The sad fact is that history in West Orange is just something to create momentary headlines. The latest such headline is that yet another committee is seeking to preserve the town's "historic character." The joke is that West Orange has spend the last fifty years eradicating most of its historic structures and landmarks including the bulldozing of a colonial-federal era house in the center of town. Since those things can never be replaced and since the town seeks, allows, and condones construction on every square foot of vacant land in the pursuit of tax revenues, exactly what is left to preserve? There's simply no "historic character" left due to their own municipal actions.


You place a great deal of value on history and historical identity.

I do. It's important because it defines people and places. This time out, my sheer nostalgia almost got the better of me.
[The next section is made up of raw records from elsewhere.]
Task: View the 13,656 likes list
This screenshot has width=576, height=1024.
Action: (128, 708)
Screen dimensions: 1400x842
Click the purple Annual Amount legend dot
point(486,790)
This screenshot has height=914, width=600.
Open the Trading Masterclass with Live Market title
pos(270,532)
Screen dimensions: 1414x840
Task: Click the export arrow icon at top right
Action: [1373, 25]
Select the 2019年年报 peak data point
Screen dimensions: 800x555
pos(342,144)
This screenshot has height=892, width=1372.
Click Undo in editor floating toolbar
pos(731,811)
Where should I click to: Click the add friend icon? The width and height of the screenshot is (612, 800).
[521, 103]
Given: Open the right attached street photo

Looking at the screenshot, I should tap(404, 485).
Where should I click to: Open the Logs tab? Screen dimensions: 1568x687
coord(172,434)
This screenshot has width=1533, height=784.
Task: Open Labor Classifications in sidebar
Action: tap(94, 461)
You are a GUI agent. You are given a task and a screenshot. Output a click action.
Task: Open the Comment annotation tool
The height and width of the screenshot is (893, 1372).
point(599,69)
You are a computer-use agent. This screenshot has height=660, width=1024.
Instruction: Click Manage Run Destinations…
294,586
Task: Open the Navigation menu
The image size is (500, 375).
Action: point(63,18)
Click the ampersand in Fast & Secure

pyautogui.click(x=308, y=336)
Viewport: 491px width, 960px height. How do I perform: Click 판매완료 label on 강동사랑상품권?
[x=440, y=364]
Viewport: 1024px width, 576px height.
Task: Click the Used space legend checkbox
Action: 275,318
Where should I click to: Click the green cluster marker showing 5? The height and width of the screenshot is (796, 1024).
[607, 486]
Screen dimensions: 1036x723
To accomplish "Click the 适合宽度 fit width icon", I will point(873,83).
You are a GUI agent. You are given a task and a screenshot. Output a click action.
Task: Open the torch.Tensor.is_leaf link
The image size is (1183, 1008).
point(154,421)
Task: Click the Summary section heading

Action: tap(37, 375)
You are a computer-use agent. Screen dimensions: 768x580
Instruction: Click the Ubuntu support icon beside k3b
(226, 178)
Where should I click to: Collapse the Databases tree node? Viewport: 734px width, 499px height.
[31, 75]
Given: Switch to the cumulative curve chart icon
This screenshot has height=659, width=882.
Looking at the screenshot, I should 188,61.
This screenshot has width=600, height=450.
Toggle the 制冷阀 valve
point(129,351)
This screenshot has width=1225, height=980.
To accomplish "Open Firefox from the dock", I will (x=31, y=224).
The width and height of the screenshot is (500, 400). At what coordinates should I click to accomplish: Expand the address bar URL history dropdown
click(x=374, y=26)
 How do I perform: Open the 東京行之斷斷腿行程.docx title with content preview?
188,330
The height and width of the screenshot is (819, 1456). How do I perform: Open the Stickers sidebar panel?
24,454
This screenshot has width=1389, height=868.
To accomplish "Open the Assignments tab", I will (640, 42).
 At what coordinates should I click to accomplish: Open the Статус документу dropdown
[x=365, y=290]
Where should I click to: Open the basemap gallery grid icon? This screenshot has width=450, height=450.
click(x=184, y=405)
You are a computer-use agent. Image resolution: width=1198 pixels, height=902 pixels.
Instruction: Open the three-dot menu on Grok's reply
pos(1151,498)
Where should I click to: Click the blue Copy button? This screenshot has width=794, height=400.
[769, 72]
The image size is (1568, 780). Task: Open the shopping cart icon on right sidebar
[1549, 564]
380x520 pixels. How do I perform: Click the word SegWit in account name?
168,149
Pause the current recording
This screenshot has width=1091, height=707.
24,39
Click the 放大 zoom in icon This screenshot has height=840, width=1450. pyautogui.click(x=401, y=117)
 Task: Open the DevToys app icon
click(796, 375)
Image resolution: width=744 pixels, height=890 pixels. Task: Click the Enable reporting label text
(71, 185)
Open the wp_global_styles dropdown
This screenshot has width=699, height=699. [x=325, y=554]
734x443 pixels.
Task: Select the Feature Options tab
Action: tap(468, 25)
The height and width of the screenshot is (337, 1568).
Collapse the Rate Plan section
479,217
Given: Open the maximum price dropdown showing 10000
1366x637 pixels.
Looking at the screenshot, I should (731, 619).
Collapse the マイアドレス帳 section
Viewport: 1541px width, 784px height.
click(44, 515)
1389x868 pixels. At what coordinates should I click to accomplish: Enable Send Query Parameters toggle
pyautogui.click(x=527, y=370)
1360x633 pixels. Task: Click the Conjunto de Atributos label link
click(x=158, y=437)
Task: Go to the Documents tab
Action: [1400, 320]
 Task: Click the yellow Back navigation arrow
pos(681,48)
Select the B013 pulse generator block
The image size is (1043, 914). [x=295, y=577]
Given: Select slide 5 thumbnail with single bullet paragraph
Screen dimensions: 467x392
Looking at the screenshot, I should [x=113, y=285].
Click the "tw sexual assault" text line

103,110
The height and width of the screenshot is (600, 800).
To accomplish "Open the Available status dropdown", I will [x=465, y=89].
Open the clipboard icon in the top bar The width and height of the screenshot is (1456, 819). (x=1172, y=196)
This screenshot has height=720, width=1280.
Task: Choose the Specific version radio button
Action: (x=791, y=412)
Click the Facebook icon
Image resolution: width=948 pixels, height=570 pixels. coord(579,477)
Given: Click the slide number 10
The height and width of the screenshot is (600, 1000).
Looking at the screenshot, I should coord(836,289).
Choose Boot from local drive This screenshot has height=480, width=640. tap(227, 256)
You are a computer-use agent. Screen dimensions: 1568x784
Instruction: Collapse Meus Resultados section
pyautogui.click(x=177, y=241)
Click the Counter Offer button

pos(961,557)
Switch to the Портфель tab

But West Orange didn't fail to give me a wake-up call that wound up saving me a great deal of money.


Can you explain how that came about? The "saving a great deal of money" is intriguing.

During the course of writing Dead in Left Field, I got nostalgic and I began steps to create a fund that would help should any expensive or emergency upkeep be needed at the Olympic-sized pool attached to Colgate Field. For ten summers throughout high school, college, and postgraduate studies, I worked there as a lifeguard and, later, assistant manager. I took a lot of pride in how I maintained the place.

I'd even gone so far as to have my book contract steer my profits from Dead in Left Field into such a fund. Then, while writing the manuscript, the town decided to name a portion of the pool after a political crony whose incompetence had nearly destroyed the place twenty-odd years ago. At the time of that destruction, I was having my initial success as a writer and the former recreation director asked me to come back and restore the pool because he couldn't break the political crony's contract. Part of my job was to also combat the crony's other liabilities.

When the political crony died, someone farther up the political food-chain, who either had no clue as to how inept the crony was or didn't care, dictated that the crony's name be memorialized at the pool. I take my ten summers at that pool very seriously and I wasn't about to put up with the insult of that clown's name on anything so I undid the funding I had set up.

Withholding one's generosity sometimes becomes the only option.


And yet your stories are still set in West Orange.

Just like ex-pat authors who flee the U.K. because of the tax burden but who still write fondly about their birthplaces, I have an underlying love for West Orange that the politicos will never understand and, to be honest, their actions often make it quite difficult to sustain that love. My fallback position has always been that my world is in a different universe than their world and the reading public likes my world best.